(Source data)
= = = =

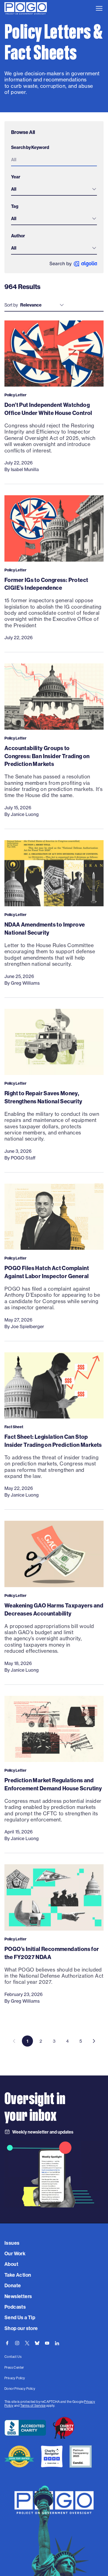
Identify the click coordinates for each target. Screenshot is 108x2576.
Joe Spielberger (27, 1326)
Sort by (11, 305)
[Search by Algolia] (73, 264)
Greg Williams (25, 983)
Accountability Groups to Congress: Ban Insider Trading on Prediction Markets (47, 756)
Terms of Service (32, 2405)
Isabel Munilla (25, 469)
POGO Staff (23, 1158)
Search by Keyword (30, 147)
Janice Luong (25, 814)
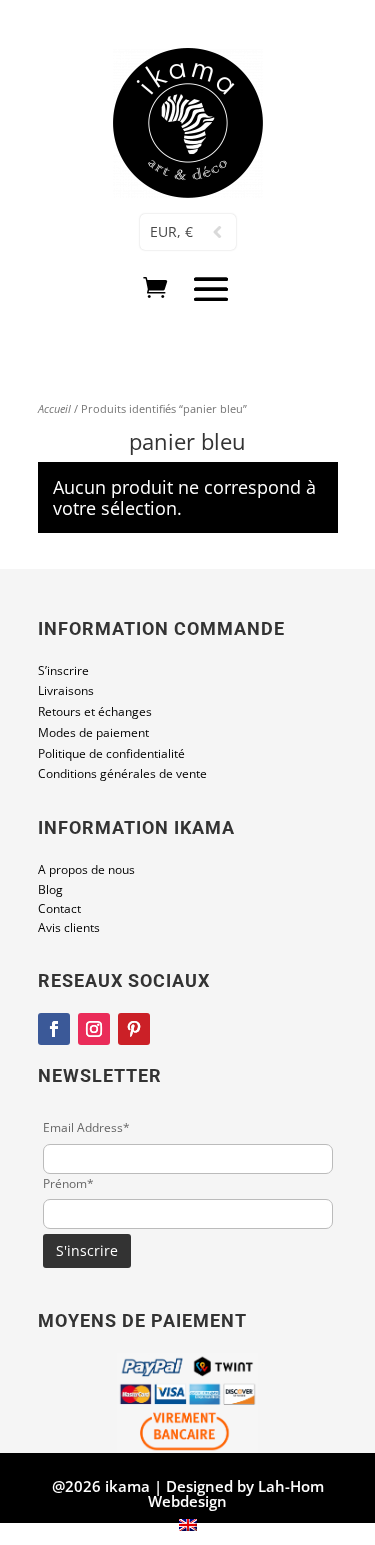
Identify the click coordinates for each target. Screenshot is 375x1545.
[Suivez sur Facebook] (54, 1029)
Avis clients (69, 927)
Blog (50, 889)
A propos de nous (86, 869)
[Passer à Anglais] (188, 1525)
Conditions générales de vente (122, 773)
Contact (59, 908)
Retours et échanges (95, 711)
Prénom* (68, 1183)
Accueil (54, 408)
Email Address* (86, 1127)
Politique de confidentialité (111, 753)
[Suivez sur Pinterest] (134, 1029)
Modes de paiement (93, 732)
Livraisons (66, 690)
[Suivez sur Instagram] (94, 1029)
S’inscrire (63, 670)
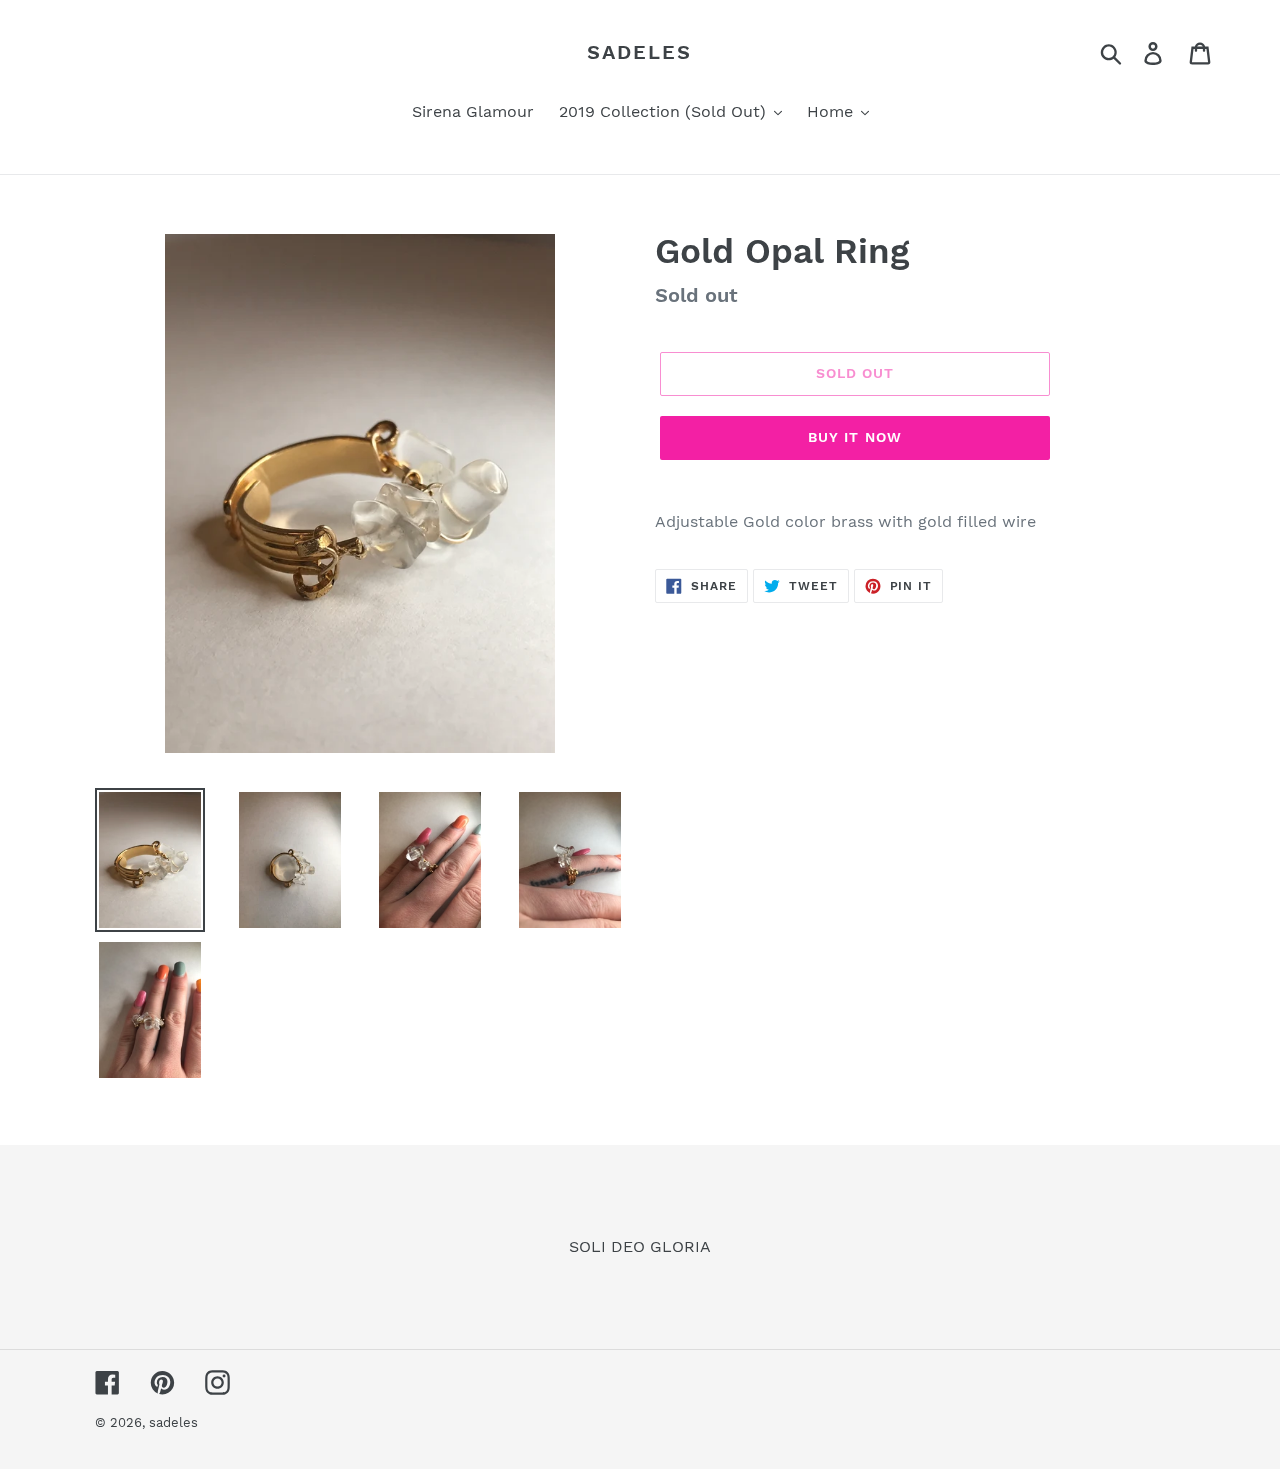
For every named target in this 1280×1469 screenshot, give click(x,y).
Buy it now (855, 437)
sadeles (639, 52)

= = = =

→ **What the exercise asks**
In the entries above, find the line containing "Sort by (11, 305)". Transcribe it and every later line to the end, exactly, and leave out the pictures.

→ **Output of the exercise**
Sort by (11, 305)
[Search by Algolia] (73, 264)
Greg Williams (25, 983)
Accountability Groups to Congress: Ban Insider Trading on Prediction Markets (47, 756)
Terms of Service (32, 2405)
Isabel Munilla (25, 469)
POGO Staff (23, 1158)
Search by Keyword (30, 147)
Janice Luong (25, 814)
Identify the click coordinates for each target. Screenshot is 375x1545.
[Suivez sur Facebook] (54, 1029)
Avis clients (69, 927)
Blog (50, 889)
A propos de nous (86, 869)
[Passer à Anglais] (188, 1525)
Conditions générales de vente (122, 773)
Contact (59, 908)
Retours et échanges (95, 711)
Prénom* (68, 1183)
Accueil (54, 408)
Email Address* (86, 1127)
Politique de confidentialité (111, 753)
[Suivez sur Pinterest] (134, 1029)
Modes de paiement (93, 732)
Livraisons (66, 690)
[Suivez sur Instagram] (94, 1029)
S’inscrire (63, 670)
For every named target in this 1280×1469 screenshot, give click(x,y).
Buy it now (855, 437)
sadeles (639, 52)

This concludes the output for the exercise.